- Exercise instructions: Repeat each entry as written, dropping any picture you find.
Top of Excerpted records
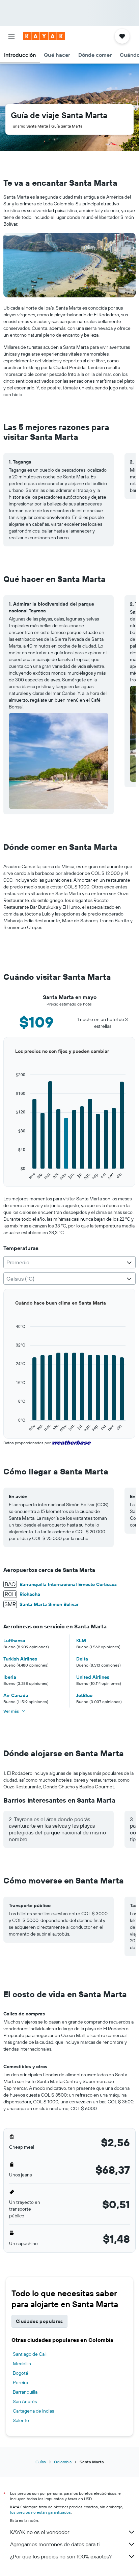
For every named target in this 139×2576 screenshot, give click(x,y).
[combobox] (69, 1262)
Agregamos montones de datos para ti (55, 2544)
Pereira (20, 2382)
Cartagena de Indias (33, 2411)
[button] (11, 36)
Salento (21, 2420)
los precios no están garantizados (40, 2512)
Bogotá (20, 2373)
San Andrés (25, 2401)
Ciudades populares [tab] (39, 2321)
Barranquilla (25, 2392)
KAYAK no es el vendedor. (40, 2532)
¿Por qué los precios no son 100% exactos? (61, 2556)
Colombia (63, 2461)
Bottom of Excerpted records
- Response to this task:
For every named target in this 139×2576 screenshot, give click(x,y).
[combobox] (69, 1262)
Agregamos montones de datos para ti (55, 2544)
Pereira (20, 2382)
Cartagena de Indias (33, 2411)
[button] (11, 36)
Salento (21, 2420)
los precios no están garantizados (40, 2512)
Bogotá (20, 2373)
San Andrés (25, 2401)
Ciudades populares [tab] (39, 2321)
Barranquilla (25, 2392)
KAYAK no es el vendedor. (40, 2532)
¿Por qué los precios no son 100% exactos? (61, 2556)
Colombia (63, 2461)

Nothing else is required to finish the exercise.